Required action ->
Starting at the line that contains "Lettre d'Alain Gheerbrant" and ending at the line that contains "Ed Kienholz - Collection", the lines below are to be given again exactly, with nothing added.

*** Data extracts Section Begins ***

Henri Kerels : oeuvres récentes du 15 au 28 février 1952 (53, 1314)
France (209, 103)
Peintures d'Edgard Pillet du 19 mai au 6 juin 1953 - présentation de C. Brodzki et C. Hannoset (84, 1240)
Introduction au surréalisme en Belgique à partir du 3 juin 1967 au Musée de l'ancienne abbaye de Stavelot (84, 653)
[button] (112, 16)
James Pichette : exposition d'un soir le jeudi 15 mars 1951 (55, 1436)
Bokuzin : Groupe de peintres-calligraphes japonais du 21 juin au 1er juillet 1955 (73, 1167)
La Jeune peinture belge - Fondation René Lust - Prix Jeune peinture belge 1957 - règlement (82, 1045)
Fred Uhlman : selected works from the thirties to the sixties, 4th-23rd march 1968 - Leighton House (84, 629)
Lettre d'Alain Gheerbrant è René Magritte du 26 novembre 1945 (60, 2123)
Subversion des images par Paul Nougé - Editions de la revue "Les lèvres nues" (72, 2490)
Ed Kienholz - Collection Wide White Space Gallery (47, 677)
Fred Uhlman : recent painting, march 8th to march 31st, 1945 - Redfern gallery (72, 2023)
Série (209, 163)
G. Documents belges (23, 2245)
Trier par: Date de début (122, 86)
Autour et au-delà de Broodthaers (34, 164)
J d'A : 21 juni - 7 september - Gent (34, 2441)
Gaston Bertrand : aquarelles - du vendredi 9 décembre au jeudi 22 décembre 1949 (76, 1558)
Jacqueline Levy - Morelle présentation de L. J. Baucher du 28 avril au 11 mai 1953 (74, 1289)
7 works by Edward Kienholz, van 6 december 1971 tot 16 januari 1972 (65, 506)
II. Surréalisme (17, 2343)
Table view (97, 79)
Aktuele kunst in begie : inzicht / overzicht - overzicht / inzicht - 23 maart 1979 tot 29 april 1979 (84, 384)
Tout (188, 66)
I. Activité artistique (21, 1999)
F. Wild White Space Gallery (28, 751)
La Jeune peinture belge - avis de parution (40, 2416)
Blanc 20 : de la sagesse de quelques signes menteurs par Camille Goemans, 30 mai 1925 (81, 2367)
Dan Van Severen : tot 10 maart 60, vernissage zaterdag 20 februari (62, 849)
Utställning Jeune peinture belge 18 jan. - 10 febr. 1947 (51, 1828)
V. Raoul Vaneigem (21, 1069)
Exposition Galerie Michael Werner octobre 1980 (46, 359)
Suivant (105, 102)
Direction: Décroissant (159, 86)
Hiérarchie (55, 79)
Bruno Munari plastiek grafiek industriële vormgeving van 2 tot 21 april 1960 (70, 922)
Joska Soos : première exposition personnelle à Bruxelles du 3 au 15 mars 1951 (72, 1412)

*** Data extracts Section Ends ***

Answer to this problem ->
Lettre d'Alain Gheerbrant è René Magritte du 26 novembre 1945 (60, 2123)
Subversion des images par Paul Nougé - Editions de la revue "Les lèvres nues" (72, 2490)
Ed Kienholz - Collection Wide White Space Gallery (47, 677)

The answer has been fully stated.